How To Tone Your Abdomen With 5 Simple Exercises With A Chair

Although these exercises are ideal for toning the abdomen, it is essential to combine them with a suitable low-fat diet in order to obtain the desired results.

Physical exercise is one of the habits that you should include in your daily routine when you want to tone your abdomen. Although diet also plays a major role, some activities allow you to strengthen and tone your muscles to slim your figure.

Often the problem is that not everyone has enough time to commute to the gym, or they limit their training because they think they need additional tools. However, there are many methods of working your abdomen at home, even using everyday items like a chair.

Keys to tone the abdomen

Before listing the exercises, it is necessary to stop at something that we mentioned earlier: to tone the abdomen, it is necessary to reduce the levels of body fat, and diet is essential in this regard. According to a study published by the journal BMJ , reducing the consumption of fat in food produces significant weight loss at the health level.

Also, cardio exercise can be combined with the work we will describe to achieve better results. This kind of aerobic exercise, along with a diet with good protein content, improves body composition, according to a study published in the International Journal of Sport Nutrition and Exercise Metabolism.  

Ultimately, another recommendation has to do with strength training, which helps increase muscle mass and thus stimulate metabolism. As research published in the Journal of Obesity indicates , this is because muscle demands more energy than body fat, so you will expend more calories even when you are resting.

How to tone the abdomen using a chair

Taking into account the previous factors, now you can proceed to perform these 5 exercises with which you can tone the abdomen:

1. Elevation of knees to chest

tone the abdomen

This simple activity focuses on the work of the abdominal muscles and, incidentally, works the lower back. By including it in your training routine, you can tone your belly and slim your waist.

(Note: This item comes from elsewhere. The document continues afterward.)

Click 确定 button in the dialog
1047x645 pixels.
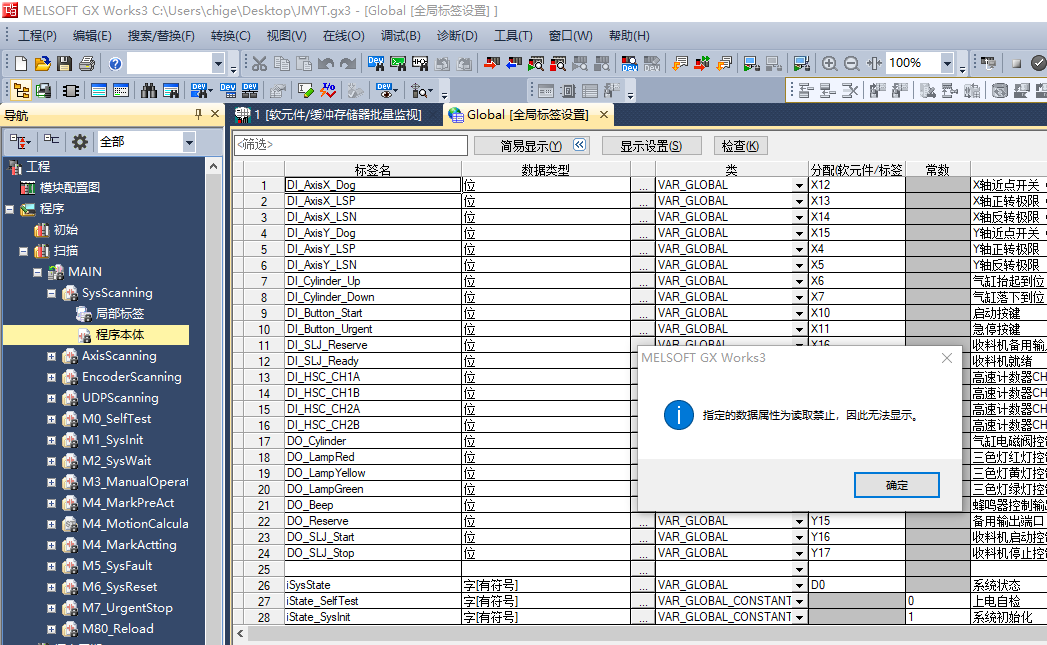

  • Sit in a chair, without supporting your back on the backrest.
  • Get into an upright position, with your hands on your hips and your legs together.
  • Next, bring your knees to your chest, as high as you can.
  • Hold for 2-3 seconds and return to the starting position.
  • Perform 15 reps and complete 3 sets.

2. Crunches touching the floor

Floor-touching abs are an easy, alternative way to tone your lower belly. These are done as follows:

  • Sit up straight on a chair, without leaning your back.
  • Extend your arms to the sides, at shoulder height.
  • Turn your upper body to the right, leaning forward so that the fingers of the hand touch the ball of the opposite foot.
  • Hold the pose for 3 seconds and return to the starting position.
  • Repeat the movement to the opposite side, until completing 12 repetitions on each side.
  • Do 3 or 4 sets per routine.

3. Knees to the elbow

knees to elbow

As with previous work, when you practice this simple exercise you are not only strengthening your abs, but you are also exercising your entire midsection.

  • Sit in the chair, with your back straight, but without supporting it on the back.
  • Put your hands behind your neck and lift your knee toward your chest.
  • Bring your elbow on the opposite side towards the knee you are raising, as if you want the two to meet.
  • Focus the effort on the abdomen and return to the starting position.
  • Do 3 or 4 sets of 15 repetitions each.

4. Diagonal knee raises

Another different way to do abdominal exercises in the chair is to vary the elevation of the knees and perform it diagonally. In this case, we must change the position of the hips so that the weight is supported on only one side of the buttocks.

  • Sit on the edge of the chair, leaning on one side of your hips, with your back straight and your arms at your sides.
  • Bring your knees up to your chest and lower them gently.
  • Repeat the movement until you feel the pressure in the lateral abdominal area — 12 or 15 repetitions on each side. Perform 4 sets.

5. Vertical scissors

Scissors-lying

To finish the abdominal routine with the help of the chair, you can do the vertical scissors exercise, which helps you tone and reduce the area of ​​the lower abs and obliques.

  • Sit on the edge of a backless chair and lean your body back slightly.
  • Support yourself with your hands on the chair, then raise your legs until they are parallel to the floor.
  • From this position, alternately raise and lower your legs, as if imitating the movement of the scissors.
  • Perform 12 repetitions on each side until you complete 4 series.

To tone the abdomen, perseverance and discipline

If you want to show off a more toned abdomen and don’t have time to do more intensive routines, put these simple exercises into practice with the help of a chair and be consistent to get results. Of course, remember that to notice the changes it is important to maintain a good diet, since this helps to prevent fat from accumulating in the area.

Finally, if you can supplement with some cardio 1 or 2 times a week, the results will be much better for sure. Likewise, it is also advisable to train other parts of the body, especially the larger muscle groups. You can do it at home and with your body weight… there are no excuses!